Tempolimit in Deutschland

(Bild: Shutterstock)

Eine rasante Debatte

In diesem Blog geht es um das Tempolimit von 130 km/h, das man für deutsche Autobahnen vorsieht.

Wir schauen uns die Vorteile eines Tempolimits an: Wirtschaftlich, ökologisch und sicherheitstechnisch.

Dafür lassen wir einen Blick in die Geschichte schweifen, schauen uns die ersten Tempolimits an und warum sie immer wieder aufgehoben wurden, bis heute.

Wer möchte es nicht und warum nicht?

 

Länder ohne Limit

Die meisten Länder haben Tempolimits und fahren bisher sehr gut damit. Wer zum Beispiel zuletzt in Holland war, wird sich daran erinnern, wie gemütlich die Autokolonnen über die Autobahnen fließen. Wenig Stau, wenig Stocken.

Neben Deutschland ist der einzige Ort in Europa, wo es kein Tempolimit gibt, die Isle of Man in der Irischen See, zwischen England und Irland. Die Insel ist bekannt für die “Tourist Trophy”, ein waghalsiges Motorradrennen, das durch die kurvenreichen Küstenstraßen führt.

In den 100 Malen, die es bisher stattgefunden hat, fanden 250 Menschen ihren Tod, erfahren wir auf motorsport-magazin.com.  Angeheizt durch das Rennsportimage verzichtet auch die dortige Straßenverkehrsordnung auf Geschwindigkeitsbegrenzungen. Eine Imagepflege, die aufgrund zahlreicher Verkehrstoter vielleicht bald ein Ende findet, berichtet sueddeutsche.de.

Außerhalb Europas gibt es dort keine Tempolimits, wo die Straßenzustände flottes Fahren ohnehin nicht zulassen: Somalia, Afghanistan oder Mauretanien, berichtet sueddeutsche.de in einem anderen Artikel.

* [Datenauszug]
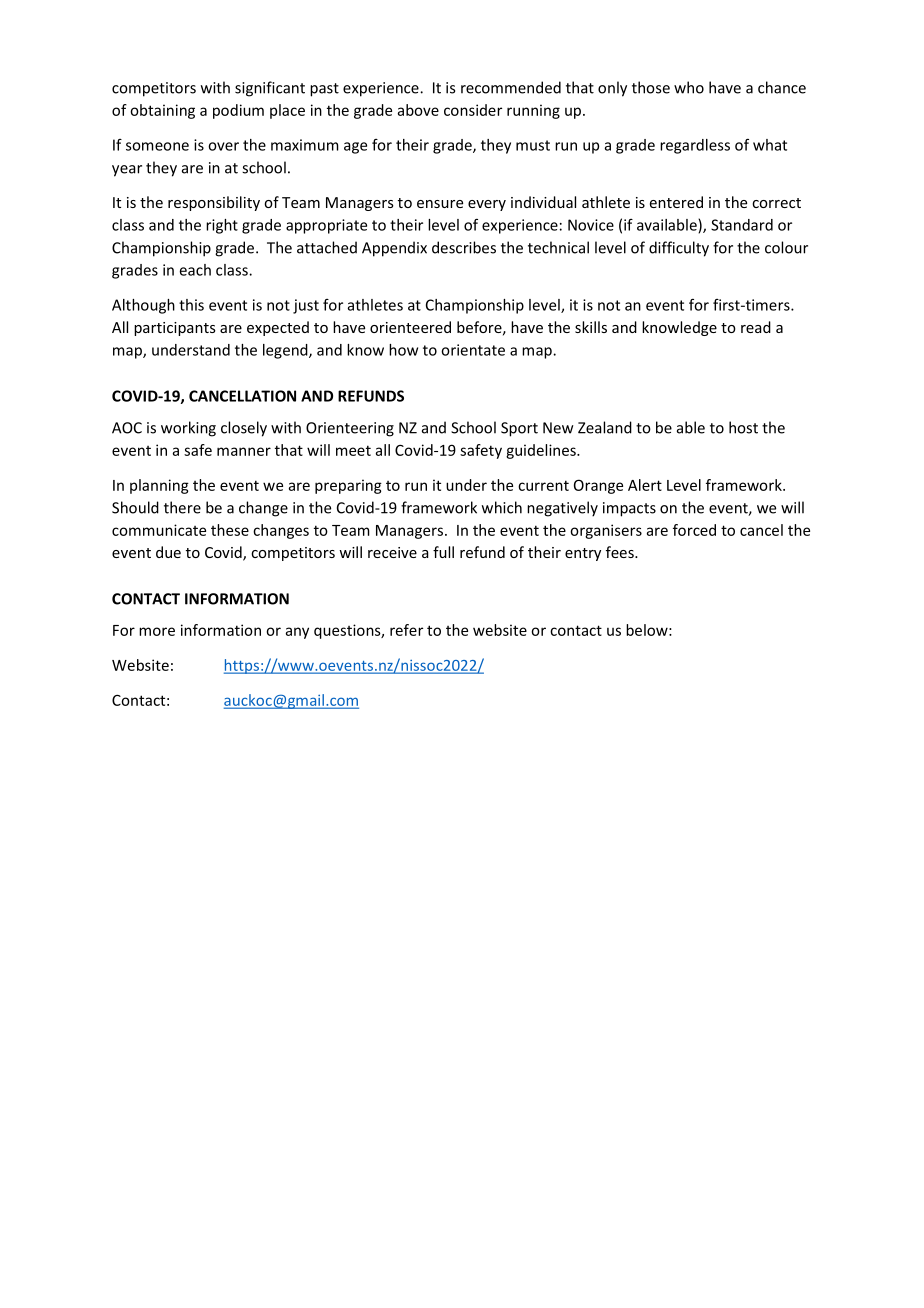 The image size is (924, 1308). I want to click on participants, so click(175, 329).
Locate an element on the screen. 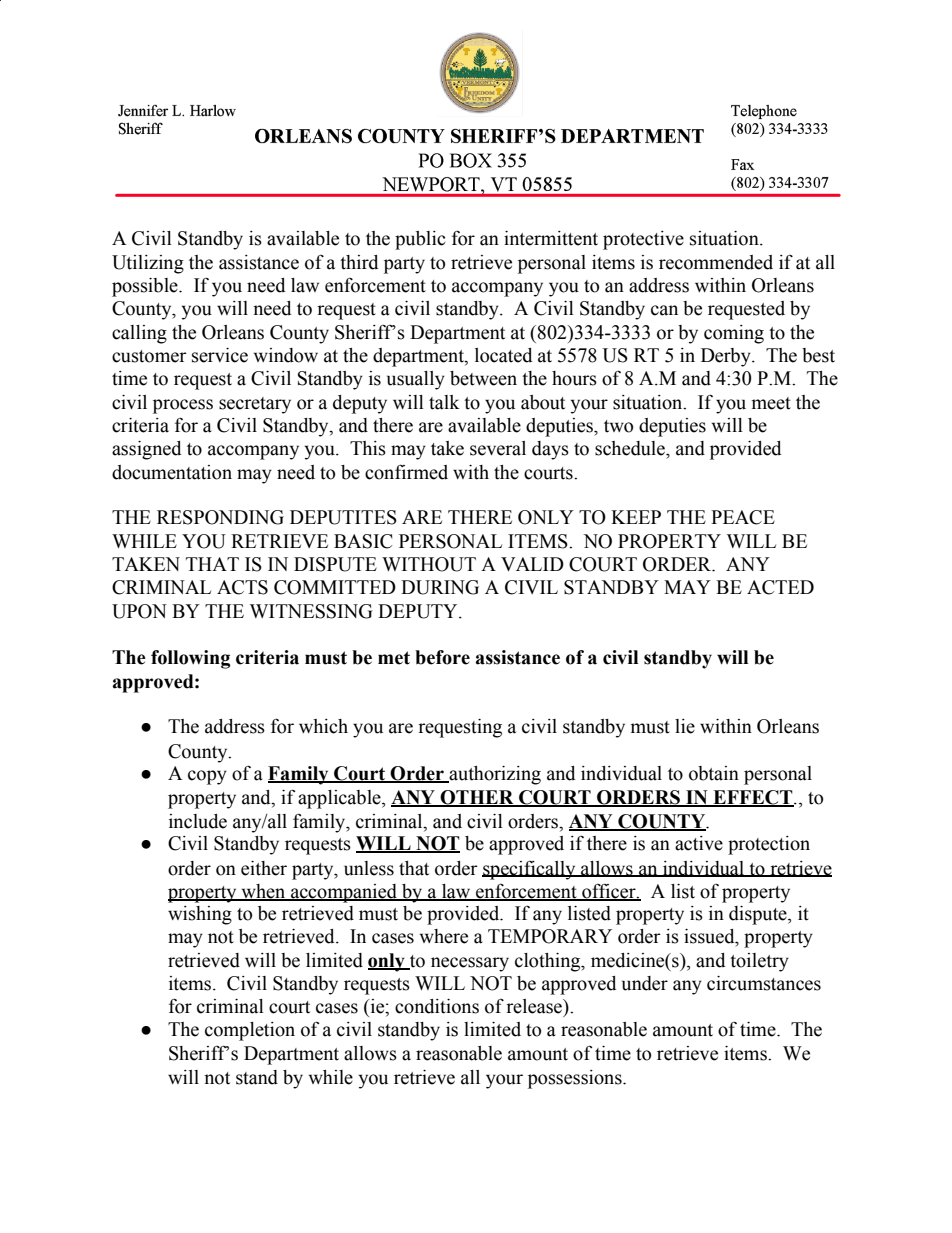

* [Schriftliche Aufgabe 1] Prüfen Sie bitte, ob die folgenden Aussagen mit dem Text zum Tempolimit übereinstimmen, und belegen Sie jede Antwort (ja oder nein) mit den entscheidenden Worten aus dem Text im genauen Wortlaut: (a) Die Isle of Man liegt in der Irischen See zwischen England und Irland. (b) Bei der „Tourist Trophy“ sind bisher 250 Menschen ums Leben gekommen. (c) In Somalia gilt ein Tempolimit.
* [Schriftliche Aufgabe 2] Übersetzen Sie den Satz „Die meisten Länder haben Tempolimits und fahren bisher sehr gut damit.“ aus dem Text zum Tempolimit ins Englische.
* [Schriftliche Aufgabe 3] Schreiben Sie aus dem Text zum Tempolimit den Abschnitt zwischen „Tempolimit in Deutschland“ und „ökologisch und sicherheitstechnisch.“ einschließlich wortgetreu ab.

* [Richtige Lösung 1]
(a) Ja: „die Isle of Man in der Irischen See, zwischen England und Irland“
(b) Ja: „In den 100 Malen, die es bisher stattgefunden hat, fanden 250 Menschen ihren Tod“
(c) Nein: „Außerhalb Europas gibt es dort keine Tempolimits, wo die Straßenzustände flottes Fahren ohnehin nicht zulassen: Somalia, Afghanistan oder Mauretanien“

* [Richtige Lösung 2] Most countries have speed limits and have done very well with them so far.

* [Richtige Lösung 3]
Tempolimit in Deutschland

(Bild: Shutterstock)

Eine rasante Debatte

In diesem Blog geht es um das Tempolimit von 130 km/h, das man für deutsche Autobahnen vorsieht.

Wir schauen uns die Vorteile eines Tempolimits an: Wirtschaftlich, ökologisch und sicherheitstechnisch.